Instance-level storage is temporary, high-performance block storage that resides directly on a VM's physical host. Physical proximity enables extremely low-latency access. Specifically, instance-level NVMe have pushed performance to unprecedented levels: up to 2 million IOPS. However, this raw speed comes with a critical trade-off: the storage is ephemeral, meaning all data is lost if the instance is stopped, terminated, or experiences a hardware failure.

Block-level and instance-level storage thus represent a fundamental trade-off for storing data in the cloud. Block storage guarantees durability at a steep premium, whereas instance storage delivers superior performance and lower cost but sacrifices all data persistence.

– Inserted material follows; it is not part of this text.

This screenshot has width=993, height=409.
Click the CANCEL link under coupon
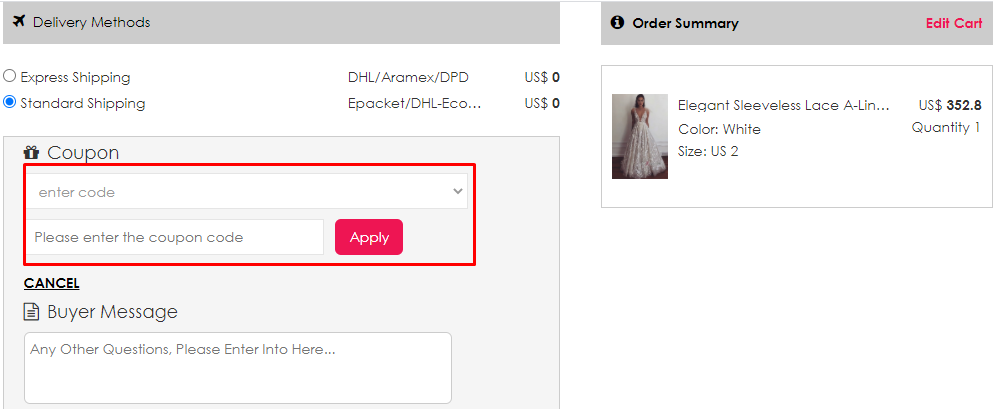click(51, 283)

To understand the stark performance-price difference between instance-level NVMe and block-level storage, let's examine a concrete example from Amazon. Amazon EBS io2 is a premium block storage solution offering up to 256K IOPS. Provisioning an io2 volume with 150K IOPS and 1 TB capacity costs approximately $6,000 per month. By contrast, an Amazon storage-optimized instance i8g.xlarge provides comparable performance with 150K IOPS and 937 GB of local NVMe storage. This instance features 4 vCPUs and 32 GB of memory, and yet costs only $247 per month. When we subtract the cost of compute resources, i.e., $170 for an equivalent r8g.xlarge instance with identical CPU and memory but no local storage, the net cost of the high-performance NVMe storage becomes almost negligible compared to the premium EBS solution.

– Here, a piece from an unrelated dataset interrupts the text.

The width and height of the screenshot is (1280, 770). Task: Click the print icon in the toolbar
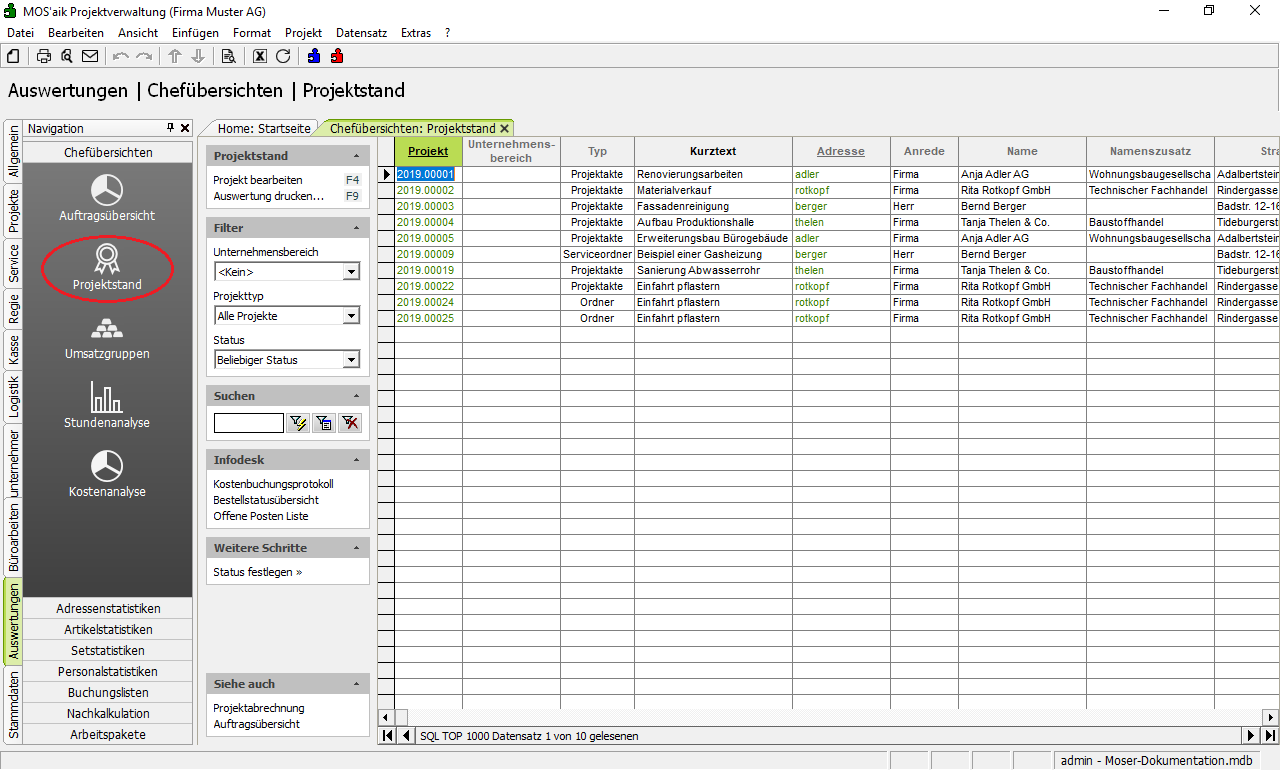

Apart from block and instance storage, object storage is a scalable storage service for organizing data as objects in buckets. It excels at handling unlimited data with high durability (e.g., 99.999999999%) at a very low cost, often cheaper than traditional on-premises storage. However, its access latency is unpredictable and can be as high as hundreds of milliseconds. This performance profile has historically precluded its use as the default storage for online databases.

NVMe + Object Storage

Given the landscape of cloud storage, a growing consensus recognizes that block-level storage is ill-suited for primary storage of online databases, being both prohibitively expensive and slow. Instead, a combination of instance-level NVMe and object storage is emerging as a superior architectural pattern.

  • Write path: Data modifications are first committed to local NVMe storage and then uploaded to object storage.
  • Read path: Reads that result in in-memory cache misses are served directly from the local NVMe, ensuring low-latency access and high I/O throughput.
  • Stateless compute: VMs can be freely stopped or migrated. A new instance simply reconnects to object storage and incrementally downloads data files to its local NVMe.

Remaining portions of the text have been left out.